C’est précisément ce rôle d’arrière-base que la résistance iranienne met en lumière. Après l’avertissement clair d’un responsable des forces armées iraniennes appelant à l’évacuation des aéroports de Dubaï et d’Abou Dhabi ainsi que des ports de Fujairah et Jebel Ali en cas d’aggravation du conflit, l’attention se porte sur la vulnérabilité stratégique de ces quatre sites. Une perturbation majeure de ces infrastructures ne serait pas seulement un coup économique contre les Émirats, mais un affaiblissement direct du dispositif militaire et logistique américain dans le Golfe.
Les quatre piliers de la logistique impérialiste
1. Port de Jebel Ali (Dubaï)
Premier port du Moyen-Orient, véritable porte d’entrée et de sortie pour des centaines de milliers de conteneurs. Il sert de hub logistique central pour le ravitaillement et la projection de forces occidentales dans la région.
2. Port de Fujairah
Situé sur la mer d’Oman, il contourne le détroit d’Ormuz via un oléoduc depuis Abou Dhabi. Ce site stratégique permet d’exporter le pétrole émirien tout en servant de base arrière pour les opérations militaires américaines, réduisant la dépendance aux voies les plus exposées.

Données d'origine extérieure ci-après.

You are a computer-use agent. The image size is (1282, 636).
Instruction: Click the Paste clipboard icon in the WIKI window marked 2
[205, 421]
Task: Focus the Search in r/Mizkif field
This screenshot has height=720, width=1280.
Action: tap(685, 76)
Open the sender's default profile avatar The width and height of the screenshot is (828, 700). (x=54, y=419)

3. Aéroport international de Dubaï (DXB)
L’un des plus grands hubs aériens mondiaux (92,3 millions de passagers et 2,2 millions de tonnes de fret en 2024). Il connecte l’Asie, l’Europe et l’Afrique et constitue un maillon essentiel pour le transport rapide de troupes, de matériel et de marchandises stratégiques.

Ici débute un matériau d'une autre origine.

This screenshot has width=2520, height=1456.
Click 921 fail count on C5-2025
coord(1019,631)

4. Aéroport international Zayed (Abou Dhabi)
Hub principal d’Etihad, avec 29,4 millions de passagers en 2024. Il renforce le positionnement des Émirats comme base arrière stable pour les opérations impérialistes et le contrôle des flux régionaux.
Ces quatre infrastructures ne sont pas indépendantes : elles forment un système intégré au service d’une économie de guerre et de domination. Les marchandises et le matériel militaire transitent par Jebel Ali, sont gérés dans les zones franches, puis redistribués via les aéroports ou Fujairah. C’est cette chaîne qui permet aux États-Unis et à leurs alliés de maintenir leur présence agressive dans la région.
Une économie au service de l’impérialisme
Derrière le discours de « diversification », les Émirats restent un pilier de l’ordre américain : bases militaires, normalisation avec Israël, soutien logistique aux agressions contre l’axe de la résistance. Leur commerce extérieur non pétrolier dépasse 800 milliards de dollars, mais cette « réussite » repose largement sur leur rôle de hub au service des intérêts occidentaux.
Les conséquences d’une mise hors service simultanée
Une action ciblée sur ces quatre sites provoquerait :
- Un choc majeur sur le commerce maritime et le ravitaillement des forces américaines.
- Une perturbation des flux énergétiques et des lignes d’approvisionnement impérialistes.
- Un effondrement temporaire du transport aérien militaire et civil dans la région.
- Une atteinte symbolique et concrète à l’image de « forteresse imprenable » construite par les monarchies du Golfe au service de Washington.
Face à l’escalade américaine et israélienne, la résistance iranienne rappelle une réalité géopolitique simple : tant que les Émirats et d’autres régimes collaborateurs servent de bases arrière à l’impérialisme, ils resteront des cibles légitimes. Les frappes récentes sur des bases américaines en Jordanie, qui ont notamment détruit plusieurs aéronefs (F-15 et hélicoptères selon des sources concordantes), montrent que l’Iran dispose des moyens de frapper loin et fort.
La résistance ne fait que répondre à l’agression. En menaçant le cœur logistique des Émirats, elle vise non pas le peuple, mais le rôle actif de ces monarchies dans la guerre impérialiste contre l’axe de la résistance. C’est une question de souveraineté et de légitime défense face à un empire qui tente, une fois de plus, d’imposer son hégémonie par la force.